Wiedereingliederung in den Betrieb nach psychischen Krisen

Der Erfolg eines Wiedereingliederungsprozesses nach einer psychischen Krise wird vor allem davon beeinflusst, wie im Unternehmen mit psychischen Erkrankungen umgegangen wird. So die Überzeugung eines Forschungsteams der Bundesanstalt für Arbeitsschutz und Arbeitsmedizin (BAuA), das zur nachhaltigen Gestaltung eines Wiedereingliederungsprozesses ein Vier-Phasen-Modell konzipiert und darauf aufbauend einen Praxisleitfaden entwickelt hat. Dabei fängt das Wiedereingliederungsmanagement deutlich vor der tatsächlichen Rückkehr des Betroffenen in den Betrieb an. Abgesehen von der Einstellung des Unternehmens zu psychischen Erkrankungen ihrer Beschäftigten, hängen die Erfolgschancen einer Wiedereingliederung auch vom Wissen der Führungskräfte und Mitarbeitenden über psychische Erkrankungen ab. Dieses kann durch Fortbildungen effektiv gefördert werden.
Wiedereingliederung in 4 Phasen
Die Forscher haben auf Grundlage von 2 qualitativen Studien ein Vier-Phasen-Modell entwickelt. In der ersten Studie wurden 20 Experten (Betriebsärzte, Psychologen etc.) interviewt und Gemeinsamkeiten und Unterschiede in deren unterschiedlichen Herangehensweise und Strategien bei einer Wiedereingliederung herausgearbeitet. In der zweiten Studie wurden 32 zurückkehrende Beschäftigte zu ihrem Erleben, Verhalten und Handeln in der psychischen Krise und während des Wiedereingliederungsprozesses befragt. Dabei wurden Interviews zu 3 Zeitpunkten geführt: nach einem Klinikaufenthalt aufgrund einer psychischen Krise, ein halbes und ein Jahr später. Die Aussagen der Betroffenen wurden untereinander und mit den Ergebnissen der ersten Studie verglichen.
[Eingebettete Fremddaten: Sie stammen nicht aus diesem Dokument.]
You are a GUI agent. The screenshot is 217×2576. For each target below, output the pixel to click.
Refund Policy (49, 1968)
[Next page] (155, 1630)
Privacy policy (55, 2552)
Phase 1: Vorbereitende Gespräche
Was zeichnet nun jede Phase des Modells aus? Im Mittelpunkt der ersten Phase stehen vertrauliche Vier-Augen-Gespräche zwischen den zurückkehrenden Beschäftigten und den für die Wiedereingliederung verantwortlichen Personen im Unternehmen. Sie dienen dazu, sich ein Bild über die individuellen, sozialen und betrieblichen Anforderungen der Wiedereingliederung zu machen sowie das Selbstmanagement der Zurückkehrenden zu unterstützen. Grundsätzlich soll geklärt werden, welche Voraussetzungen erfüllt sein sollten, damit die betroffenen Personen die Voraussetzungen im Betrieb vorfinden, die ihnen individuell besonders entgegenkommen.
Phase 2: Festlegung von Maßnahmen
Im zweiten Schritt legen die betroffenen Beschäftigten und die betrieblichen Verantwortlichen die genauen Maßnahmen vor und während der betrieblichen Wiedereingliederung fest. Dabei sollten Maßnahmen so konzipiert sein, dass sie eine Über- als auch einer Unterforderung der Beschäftigten vermeiden.
Phase 3: Beginn der Arbeitsaufnahme
Erst in dieser Phase kehren die Beschäftigten in den Betrieb zurück. Bei der Umsetzung der Maßnahmen muss darauf geachtet werden, dass alle Personen im Umfeld der Arbeitsplätze der Rückkehrer die Maßnahmen unterstützen und betroffene Kollegen und Kolleginnen helfen, potenzielle Ängste und Unsicherheiten zu überwinden. Es ist besonders hilfreich Betroffenen persönliche Helfer („Paten“) zur Seite zu stellen, beispielsweise ein befreundeter Kollege.
Phase 4: Anpassung der Maßnahmen
Sind die Maßnahmen angelaufen, müssen sie kontinuierlich überprüft werden. Welche Verbesserungen und Nachjustierungen können noch gemacht werden? Es ist besonders wichtig, darauf zu achten, ob sich Anzeichen von Über- oder Unterforderung zeigen. Dementsprechend sind Anpassungen der Maßnahmen notwendig. Wichtig ist außerdem, dass die betroffenen Beschäftigten an Präventionsangeboten im Rahmen des betrieblichen Gesundheitsmanagements teilnehmen. Idealerweise werden im Unternehmen neue Angebote geschaffen, die sich speziell nach den Bedürfnissen psychisch erkrankter Menschen richten.
Quelle: Ute B. Schröder, Ralf Stegmann, Uta Wegewitz: Return to Work nach psychischen Krisen: Das Vier-Phasen-Modell der Wiedereingliederung, in: ASU. Zeitschrift für medizinische Prävention, 9/2023.